The authors built an assembly transpiler which would, among other things, convert instructions that encoded free-branch instruction into semantically equivalent instructions that did not. They also used techniques which wouldn’t directly remove these instructions from the binary, but would protect those instructions from being used in ROP attacks. The authors show the (negligible, ~25%) size difference between the original binaries and the G-Free binaries by compiling a suite of popular programs, and then comparing the size of the binaries. I don’t understand the concern of size, since x86 is an architecture that isn’t used in embedded systems, and the size of the binaries is not a concern for most people. Then, the authors also the performance difference between the original binaries and the G-Free binaries by running a suite of benchmarks, which is about 5% slower. For this, it would be a concern for x86, but I think that there is room for optimization. I would have liked to see a table of the reduction in the number of gadgets in each binary, and a proof that a gadget cannot be created for that particular binary. However, at the time, automated gadget finding and automated gadget chaining were not a thing, so obviously, the authors couldn’t do that in one paper.

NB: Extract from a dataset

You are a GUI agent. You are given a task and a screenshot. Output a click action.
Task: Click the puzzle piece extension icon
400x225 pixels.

What does this mean for the community?
The authors show that it is possible to defeat all forms of ROP attacks. This is very useful for the scientific community in order to successfully support their arguments, which may depend on the fact that ROP attacks are possible. For the security community, this is a very useful tool to use in order to secure a program that is written in a low-level language, interacts with user input, was written by incompetent developers, and sits in a critical part of an organization’s infrastructure.
What are the limitations of this work?
Now we can use G-Free’d binaries to defeat ROP attacks, hurray! Problem solved, right? Well, that was 13 years ago, and G-Free isn’t used by virtually anyone. This is all my opinion, but I think that there are two major issues with why G-Free as a tool isn’t and wasn’t used really used:
- Who would want to use G-Free? Probably someone who is writing a compiler, and wants to implement safety features. However, as we have discussed, G-Free’d binaries are 5% slower, which isn’t much, but it’s a ton for compiler engineers, which work day and night to squeeze every last bit of performance out of their compiler. So, the first issue is very pretentious people representing the demand side of the market /s.

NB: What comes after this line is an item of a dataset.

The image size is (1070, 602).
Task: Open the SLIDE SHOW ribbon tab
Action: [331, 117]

- There is a reliability issue. G-Free does some weird stuff to binaries,
which may cause programs that also do weird stuff to break. For example,
a program that accesses the return address on the stack may break, since
it is being encrypted by the
retprotector. The authors do mention this and explain how they circumvented this issue, but this seems like a kick-the-can-down-the-road type of solution, as compiled programs rely on so many assumptions that we can’t possibly cover all of them.
How could other researchers build on this? What are future work directions?
There are four major avenues of future work:
- Make G-Free faster. There are several optimization techniques that can be applied to G-Free. For example, statically determining the right size of the nop sled, instead of always emitting 9 instructions.
- Make G-Free more reliable. As mentioned above, this would be possible, but it would require a lot of work, and it would be hard to maintain as compilers change.
- Update G-Free to modern architectures. G-Free was written for x86 (32-bit), and it would be a good idea to update it to x86-64, and maybe even ARM. Me and a couple of other undergrads are working on this, and we have already made some progress. We are building SafeLLVM which is an x86-64 implementation of G-Free in LLVM. We are also working on a paper that will be submitted to some conference in the near future.
- Add new protections to G-Free. There are new ROP attacks that have been discovered since G-Free was written, and it would be a good idea to add protections against them. On the top of my head, I can think of longjmp-based Jump Oriented Programming (LJOP), and Sigreturn Oriented Programming (SROP).